#以色列伊朗冲突 The impact of the Middle East war, shale oil and Trump's policies on oil prices and the Bitcoin market
The recent tense situation in the Middle East, especially Israel's air strikes on Iran, has caused fluctuations in global oil prices and virtual currency markets. As of June 13, 2025, the price of Brent crude oil was about $73.60 per barrel, down from $76.22 per barrel at the beginning of the year, indicating that the US shale oil revolution (13.4 million barrels per day) and OPEC+ production increases (411,000 barrels per day) have buffered geopolitical risks. US shale oil has reduced its dependence on Middle Eastern oil, keeping oil prices relatively low. In the short term, it was pushed up to $77 per barrel due to the war and then quickly fell back. OPEC+ (Saudi Arabia, UAE) production increases and Trump's low oil price policy (target $50 per barrel) further suppressed prices. J.P. Morgan predicts an average price of $66 per barrel in 2025 and a drop to $58 per barrel in 2026.
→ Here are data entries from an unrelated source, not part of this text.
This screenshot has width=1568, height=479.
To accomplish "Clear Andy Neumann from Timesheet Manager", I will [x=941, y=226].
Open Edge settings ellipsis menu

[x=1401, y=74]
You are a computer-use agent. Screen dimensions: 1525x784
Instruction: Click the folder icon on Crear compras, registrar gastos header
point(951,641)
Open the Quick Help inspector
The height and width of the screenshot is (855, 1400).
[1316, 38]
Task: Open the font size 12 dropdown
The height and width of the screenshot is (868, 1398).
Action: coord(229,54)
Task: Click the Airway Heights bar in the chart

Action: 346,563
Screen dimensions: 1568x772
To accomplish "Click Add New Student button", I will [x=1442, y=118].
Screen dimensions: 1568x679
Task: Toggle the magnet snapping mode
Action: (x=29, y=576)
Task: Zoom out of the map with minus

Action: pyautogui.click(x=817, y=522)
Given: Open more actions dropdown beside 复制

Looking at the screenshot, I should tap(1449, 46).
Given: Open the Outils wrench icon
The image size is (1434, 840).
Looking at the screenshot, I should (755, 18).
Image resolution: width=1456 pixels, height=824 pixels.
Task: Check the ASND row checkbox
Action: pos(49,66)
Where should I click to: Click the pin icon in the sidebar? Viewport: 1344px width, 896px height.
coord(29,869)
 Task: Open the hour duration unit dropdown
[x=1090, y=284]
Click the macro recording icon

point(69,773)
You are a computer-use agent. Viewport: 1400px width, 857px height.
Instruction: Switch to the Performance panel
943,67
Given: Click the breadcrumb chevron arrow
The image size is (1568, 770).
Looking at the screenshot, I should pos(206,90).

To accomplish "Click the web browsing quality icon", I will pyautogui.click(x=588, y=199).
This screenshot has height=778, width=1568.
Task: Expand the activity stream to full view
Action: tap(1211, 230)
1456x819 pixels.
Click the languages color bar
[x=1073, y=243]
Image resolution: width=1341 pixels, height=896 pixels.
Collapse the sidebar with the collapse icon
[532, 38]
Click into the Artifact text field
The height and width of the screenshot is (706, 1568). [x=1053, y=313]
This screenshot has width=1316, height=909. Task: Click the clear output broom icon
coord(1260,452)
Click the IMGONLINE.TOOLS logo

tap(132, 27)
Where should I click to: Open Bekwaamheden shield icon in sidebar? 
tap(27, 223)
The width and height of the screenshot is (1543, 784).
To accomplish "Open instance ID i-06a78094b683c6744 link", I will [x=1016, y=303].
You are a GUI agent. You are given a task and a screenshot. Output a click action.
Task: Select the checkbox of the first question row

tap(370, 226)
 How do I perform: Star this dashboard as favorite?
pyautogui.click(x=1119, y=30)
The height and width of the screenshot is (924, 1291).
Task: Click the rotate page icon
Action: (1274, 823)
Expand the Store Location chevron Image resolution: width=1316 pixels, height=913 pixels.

Low oil prices are conducive to easing inflationary pressures, supporting the Fed's expectations of rate cuts (50-75 basis points in 2025), and are good for risky assets such as Bitcoin. However, the Middle East war triggered risk aversion, and Bitcoin fell from $108,000 to $102,600 (a drop of 3-5%). Similar to the early days of the Russian-Ukrainian war (Bitcoin fell to $34,324 and then rebounded), the market is gradually adapting to geopolitical risks. At the same time, countries such as the United States, El Salvador, and Taiwan, as well as institutions such as MicroStrategy and BlackRock, increased their holdings of Bitcoin, pushing up trading volume. The X platform showed a high sentiment for bottom-fishing, and indicators such as RSI suggested that it was a buying opportunity. Trump's close relationship with Saudi Arabia (US$600 billion investment) and the UAE (US$1.4 trillion cooperation) stabilized oil prices and indirectly supported the Bitcoin market, but his tough stance on Iran (nuclear negotiation deadlock) could push oil prices up to $100 per barrel, suppressing the price of the currency. Low oil prices reduce mining costs and are good for Bitcoin supply, but if the war escalates, inflationary pressure may delay interest rate cuts and increase market risks.
Investors should pay attention to the OPEC+ meeting, the Iran nuclear talks and the Federal Reserve. In the short term, you can buy Bitcoin at around $100,000 and set a stop loss (US$95,000); hold it for the long term and diversify investments in gold and the US dollar to deal with uncertainty. Bitcoin is driven by national reserves and institutional funds, and its long-term potential is promising, but we need to be wary of the short-term impact of geopolitics and oil price fluctuations.